Is it too much to say that the Baby Boomers wanted transcendence? Why weren’t boomer guys satisfied with putting on our Brooks Brothers and dancing the nine-to-five? Why weren’t our sisters, the boomer gals, so unsatisfied with wearing stockings and bras and staying at home to be queens for a day every day with Donna Reid?

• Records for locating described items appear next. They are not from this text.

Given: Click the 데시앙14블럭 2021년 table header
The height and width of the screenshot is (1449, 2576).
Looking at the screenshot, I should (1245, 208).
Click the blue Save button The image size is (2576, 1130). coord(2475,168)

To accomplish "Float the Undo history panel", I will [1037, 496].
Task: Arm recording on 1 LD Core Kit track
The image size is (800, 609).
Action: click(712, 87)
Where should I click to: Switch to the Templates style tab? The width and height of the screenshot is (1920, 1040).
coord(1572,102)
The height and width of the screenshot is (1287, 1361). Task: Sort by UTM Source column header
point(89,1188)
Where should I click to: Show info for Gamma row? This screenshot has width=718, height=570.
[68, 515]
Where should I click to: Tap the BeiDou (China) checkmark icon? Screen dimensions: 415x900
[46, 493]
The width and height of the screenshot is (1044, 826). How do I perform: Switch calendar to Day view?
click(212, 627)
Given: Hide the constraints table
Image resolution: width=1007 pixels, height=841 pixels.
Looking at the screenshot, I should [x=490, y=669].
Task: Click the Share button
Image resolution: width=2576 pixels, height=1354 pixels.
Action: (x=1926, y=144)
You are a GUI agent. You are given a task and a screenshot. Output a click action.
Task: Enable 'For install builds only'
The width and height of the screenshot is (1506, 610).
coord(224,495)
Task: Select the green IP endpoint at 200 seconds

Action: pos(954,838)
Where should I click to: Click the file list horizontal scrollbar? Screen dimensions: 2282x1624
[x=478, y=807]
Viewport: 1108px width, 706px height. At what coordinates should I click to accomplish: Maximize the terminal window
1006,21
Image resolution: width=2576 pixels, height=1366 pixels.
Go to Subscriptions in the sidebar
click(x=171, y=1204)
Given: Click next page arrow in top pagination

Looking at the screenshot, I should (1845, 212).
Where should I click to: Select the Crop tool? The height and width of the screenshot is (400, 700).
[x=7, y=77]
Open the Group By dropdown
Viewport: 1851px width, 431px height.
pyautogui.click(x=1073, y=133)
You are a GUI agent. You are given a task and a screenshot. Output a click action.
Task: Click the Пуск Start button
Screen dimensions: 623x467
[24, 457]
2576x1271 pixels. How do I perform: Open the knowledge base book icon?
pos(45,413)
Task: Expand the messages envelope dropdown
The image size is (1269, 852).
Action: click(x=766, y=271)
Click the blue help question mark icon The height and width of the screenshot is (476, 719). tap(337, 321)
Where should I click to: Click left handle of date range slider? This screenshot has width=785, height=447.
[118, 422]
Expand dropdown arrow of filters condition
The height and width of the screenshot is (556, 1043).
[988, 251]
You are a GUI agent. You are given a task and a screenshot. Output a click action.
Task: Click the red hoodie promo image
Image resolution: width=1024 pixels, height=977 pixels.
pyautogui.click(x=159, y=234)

There is always reality. Meridith Grey cannot fly or make McDreamy disappear with a twitch of her nose, even though she has a nose that reminds me of Samatha. And are the post-boomer generations any different from the boomers? Hiro is our kind of guy. During Christmas I listened to my nephew, an Iraqi vet, talk fondly of the golden age of television cartoons, waxing nostalgic with his brothers over favorite episodes of The Transformers. I kept my mouth shut and just listened, but I was thinking, no way man, The Flintstones and Jetsons were the golden age of cartoons. Yet, it didn’t go unnoticed that the next generation wanted to fly too.